Stored items:
-----

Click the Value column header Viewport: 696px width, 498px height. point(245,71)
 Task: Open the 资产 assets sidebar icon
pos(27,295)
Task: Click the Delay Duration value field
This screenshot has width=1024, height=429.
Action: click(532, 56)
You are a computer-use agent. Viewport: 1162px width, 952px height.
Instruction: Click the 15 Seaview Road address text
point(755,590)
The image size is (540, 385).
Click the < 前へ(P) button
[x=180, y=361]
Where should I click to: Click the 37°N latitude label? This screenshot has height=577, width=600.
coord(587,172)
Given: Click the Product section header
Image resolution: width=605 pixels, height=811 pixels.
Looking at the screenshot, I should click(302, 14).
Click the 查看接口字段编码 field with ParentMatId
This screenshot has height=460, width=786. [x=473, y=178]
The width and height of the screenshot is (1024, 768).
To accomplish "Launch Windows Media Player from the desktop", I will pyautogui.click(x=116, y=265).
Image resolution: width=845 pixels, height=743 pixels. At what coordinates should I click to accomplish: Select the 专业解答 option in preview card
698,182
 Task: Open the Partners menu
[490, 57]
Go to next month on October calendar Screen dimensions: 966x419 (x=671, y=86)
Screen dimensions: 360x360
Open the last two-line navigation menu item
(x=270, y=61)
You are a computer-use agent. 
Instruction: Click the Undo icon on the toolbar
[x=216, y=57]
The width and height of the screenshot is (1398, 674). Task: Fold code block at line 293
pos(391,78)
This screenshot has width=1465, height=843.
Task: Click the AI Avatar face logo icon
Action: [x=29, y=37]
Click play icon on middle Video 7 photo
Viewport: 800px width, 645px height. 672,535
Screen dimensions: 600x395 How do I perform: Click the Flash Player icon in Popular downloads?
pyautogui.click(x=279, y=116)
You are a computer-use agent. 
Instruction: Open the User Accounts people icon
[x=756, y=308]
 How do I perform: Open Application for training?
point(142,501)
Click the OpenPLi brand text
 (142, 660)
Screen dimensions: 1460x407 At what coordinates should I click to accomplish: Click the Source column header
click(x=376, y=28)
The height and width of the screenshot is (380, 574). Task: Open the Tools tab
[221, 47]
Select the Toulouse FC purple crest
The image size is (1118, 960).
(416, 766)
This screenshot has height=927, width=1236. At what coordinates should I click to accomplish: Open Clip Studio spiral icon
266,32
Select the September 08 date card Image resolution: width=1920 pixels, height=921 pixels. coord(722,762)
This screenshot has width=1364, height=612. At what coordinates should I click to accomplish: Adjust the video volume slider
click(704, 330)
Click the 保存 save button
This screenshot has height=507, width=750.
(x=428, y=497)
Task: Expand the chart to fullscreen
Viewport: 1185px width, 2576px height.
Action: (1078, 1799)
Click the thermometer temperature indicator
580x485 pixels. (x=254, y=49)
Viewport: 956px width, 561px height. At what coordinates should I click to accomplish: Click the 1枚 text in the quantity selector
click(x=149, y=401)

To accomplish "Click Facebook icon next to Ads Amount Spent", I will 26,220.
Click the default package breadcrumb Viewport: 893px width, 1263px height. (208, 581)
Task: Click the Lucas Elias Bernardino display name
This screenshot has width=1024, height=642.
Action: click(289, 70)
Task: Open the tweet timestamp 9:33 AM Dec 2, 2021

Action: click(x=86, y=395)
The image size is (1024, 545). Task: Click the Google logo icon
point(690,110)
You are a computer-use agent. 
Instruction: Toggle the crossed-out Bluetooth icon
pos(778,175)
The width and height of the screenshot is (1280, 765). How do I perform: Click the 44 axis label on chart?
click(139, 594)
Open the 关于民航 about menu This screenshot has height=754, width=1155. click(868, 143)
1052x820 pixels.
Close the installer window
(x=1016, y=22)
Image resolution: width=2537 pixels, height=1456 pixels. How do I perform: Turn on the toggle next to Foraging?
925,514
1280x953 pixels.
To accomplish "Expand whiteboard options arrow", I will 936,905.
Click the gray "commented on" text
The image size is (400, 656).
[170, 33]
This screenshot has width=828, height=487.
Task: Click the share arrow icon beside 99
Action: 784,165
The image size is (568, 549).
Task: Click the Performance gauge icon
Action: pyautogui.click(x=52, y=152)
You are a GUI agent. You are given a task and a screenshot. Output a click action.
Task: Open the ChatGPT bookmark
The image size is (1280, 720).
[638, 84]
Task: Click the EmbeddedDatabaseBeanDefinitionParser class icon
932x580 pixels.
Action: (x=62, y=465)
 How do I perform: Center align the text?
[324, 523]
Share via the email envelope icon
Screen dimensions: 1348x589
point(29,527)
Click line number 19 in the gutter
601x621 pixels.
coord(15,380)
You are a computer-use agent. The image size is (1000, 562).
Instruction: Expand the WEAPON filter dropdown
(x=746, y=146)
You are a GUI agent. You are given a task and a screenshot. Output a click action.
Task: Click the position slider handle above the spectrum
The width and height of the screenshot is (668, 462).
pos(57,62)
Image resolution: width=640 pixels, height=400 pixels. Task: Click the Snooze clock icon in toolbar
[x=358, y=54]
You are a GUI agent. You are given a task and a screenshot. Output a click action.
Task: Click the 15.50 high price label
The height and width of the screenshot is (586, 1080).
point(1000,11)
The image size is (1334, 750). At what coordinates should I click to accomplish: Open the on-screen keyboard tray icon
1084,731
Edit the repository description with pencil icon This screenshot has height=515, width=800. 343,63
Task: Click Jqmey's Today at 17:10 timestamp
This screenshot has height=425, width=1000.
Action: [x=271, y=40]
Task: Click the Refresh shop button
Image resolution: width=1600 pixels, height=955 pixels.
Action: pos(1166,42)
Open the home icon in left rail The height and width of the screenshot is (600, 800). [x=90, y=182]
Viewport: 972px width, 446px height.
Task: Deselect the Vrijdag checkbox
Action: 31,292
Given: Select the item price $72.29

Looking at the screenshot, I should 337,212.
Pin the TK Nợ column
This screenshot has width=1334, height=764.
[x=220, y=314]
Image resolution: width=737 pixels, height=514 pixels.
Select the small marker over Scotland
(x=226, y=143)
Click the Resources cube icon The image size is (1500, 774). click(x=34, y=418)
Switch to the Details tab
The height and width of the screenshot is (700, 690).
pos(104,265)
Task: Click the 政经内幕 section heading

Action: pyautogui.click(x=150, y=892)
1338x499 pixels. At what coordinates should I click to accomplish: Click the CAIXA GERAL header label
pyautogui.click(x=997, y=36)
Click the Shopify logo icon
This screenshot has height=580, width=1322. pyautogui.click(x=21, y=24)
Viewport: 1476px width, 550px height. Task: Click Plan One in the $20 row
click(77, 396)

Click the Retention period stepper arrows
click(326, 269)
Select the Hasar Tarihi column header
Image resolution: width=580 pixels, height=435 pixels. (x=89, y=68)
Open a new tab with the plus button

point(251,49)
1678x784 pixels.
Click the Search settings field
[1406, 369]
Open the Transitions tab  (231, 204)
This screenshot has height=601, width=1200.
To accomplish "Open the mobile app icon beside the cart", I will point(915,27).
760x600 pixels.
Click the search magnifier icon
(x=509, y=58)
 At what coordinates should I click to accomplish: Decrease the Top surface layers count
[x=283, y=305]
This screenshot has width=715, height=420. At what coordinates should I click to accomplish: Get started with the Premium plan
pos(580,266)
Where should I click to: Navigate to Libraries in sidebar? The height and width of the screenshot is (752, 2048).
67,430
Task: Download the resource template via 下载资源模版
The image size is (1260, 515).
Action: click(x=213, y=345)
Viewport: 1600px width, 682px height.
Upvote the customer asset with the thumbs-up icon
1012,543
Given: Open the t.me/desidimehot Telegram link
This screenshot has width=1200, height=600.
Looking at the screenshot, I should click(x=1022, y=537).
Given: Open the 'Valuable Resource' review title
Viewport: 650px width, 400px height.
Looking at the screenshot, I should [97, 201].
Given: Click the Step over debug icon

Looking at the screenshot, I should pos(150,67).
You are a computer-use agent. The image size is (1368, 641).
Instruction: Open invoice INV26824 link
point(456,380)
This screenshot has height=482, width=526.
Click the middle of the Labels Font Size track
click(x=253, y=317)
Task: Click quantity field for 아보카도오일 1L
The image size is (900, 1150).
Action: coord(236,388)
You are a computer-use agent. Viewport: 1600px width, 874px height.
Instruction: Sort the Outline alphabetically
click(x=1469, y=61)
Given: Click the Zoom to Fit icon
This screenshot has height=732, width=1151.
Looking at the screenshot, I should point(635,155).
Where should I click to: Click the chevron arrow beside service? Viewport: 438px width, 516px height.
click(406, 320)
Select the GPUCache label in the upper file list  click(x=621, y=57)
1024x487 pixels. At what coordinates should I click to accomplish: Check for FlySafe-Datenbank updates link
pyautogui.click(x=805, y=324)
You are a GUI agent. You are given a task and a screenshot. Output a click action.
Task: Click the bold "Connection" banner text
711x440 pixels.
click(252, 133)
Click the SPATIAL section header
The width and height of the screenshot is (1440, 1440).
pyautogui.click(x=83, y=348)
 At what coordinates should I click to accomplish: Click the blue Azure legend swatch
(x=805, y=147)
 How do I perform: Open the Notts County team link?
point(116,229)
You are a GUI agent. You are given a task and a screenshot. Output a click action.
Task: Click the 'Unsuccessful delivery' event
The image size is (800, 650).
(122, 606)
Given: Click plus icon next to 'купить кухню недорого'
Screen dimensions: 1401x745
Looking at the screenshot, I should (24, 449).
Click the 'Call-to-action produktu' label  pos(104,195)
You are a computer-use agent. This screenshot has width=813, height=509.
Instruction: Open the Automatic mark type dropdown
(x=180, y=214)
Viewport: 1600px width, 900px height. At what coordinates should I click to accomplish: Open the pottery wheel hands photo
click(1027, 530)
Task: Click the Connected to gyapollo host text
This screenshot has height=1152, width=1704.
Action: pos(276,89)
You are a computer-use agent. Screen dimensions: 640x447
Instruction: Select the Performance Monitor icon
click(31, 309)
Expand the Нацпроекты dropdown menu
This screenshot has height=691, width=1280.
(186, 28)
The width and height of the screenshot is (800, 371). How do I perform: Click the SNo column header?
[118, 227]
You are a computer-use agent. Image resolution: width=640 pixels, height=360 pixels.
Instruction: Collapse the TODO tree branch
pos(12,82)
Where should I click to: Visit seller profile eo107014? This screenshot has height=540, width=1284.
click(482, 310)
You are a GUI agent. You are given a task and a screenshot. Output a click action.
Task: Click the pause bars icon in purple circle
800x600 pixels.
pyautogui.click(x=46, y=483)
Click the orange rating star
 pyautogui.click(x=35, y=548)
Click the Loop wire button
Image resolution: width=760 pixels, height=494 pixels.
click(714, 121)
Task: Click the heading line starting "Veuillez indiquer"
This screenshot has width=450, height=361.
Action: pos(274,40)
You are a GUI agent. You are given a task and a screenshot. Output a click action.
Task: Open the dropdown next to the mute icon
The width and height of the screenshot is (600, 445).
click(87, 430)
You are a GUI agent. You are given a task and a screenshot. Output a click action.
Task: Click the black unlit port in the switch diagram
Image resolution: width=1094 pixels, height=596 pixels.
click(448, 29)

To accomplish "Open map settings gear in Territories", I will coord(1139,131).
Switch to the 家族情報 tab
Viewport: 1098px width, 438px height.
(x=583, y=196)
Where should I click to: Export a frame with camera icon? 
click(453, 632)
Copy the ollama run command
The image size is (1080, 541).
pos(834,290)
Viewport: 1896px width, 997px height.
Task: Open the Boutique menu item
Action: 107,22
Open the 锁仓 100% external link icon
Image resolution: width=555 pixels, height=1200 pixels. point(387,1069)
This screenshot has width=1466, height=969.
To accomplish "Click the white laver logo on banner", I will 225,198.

-----

TO DO> When a line in the entries above holds the word "banner", add it to the count, then state only the count.

SOLUTION TO THE EXERCISE> 2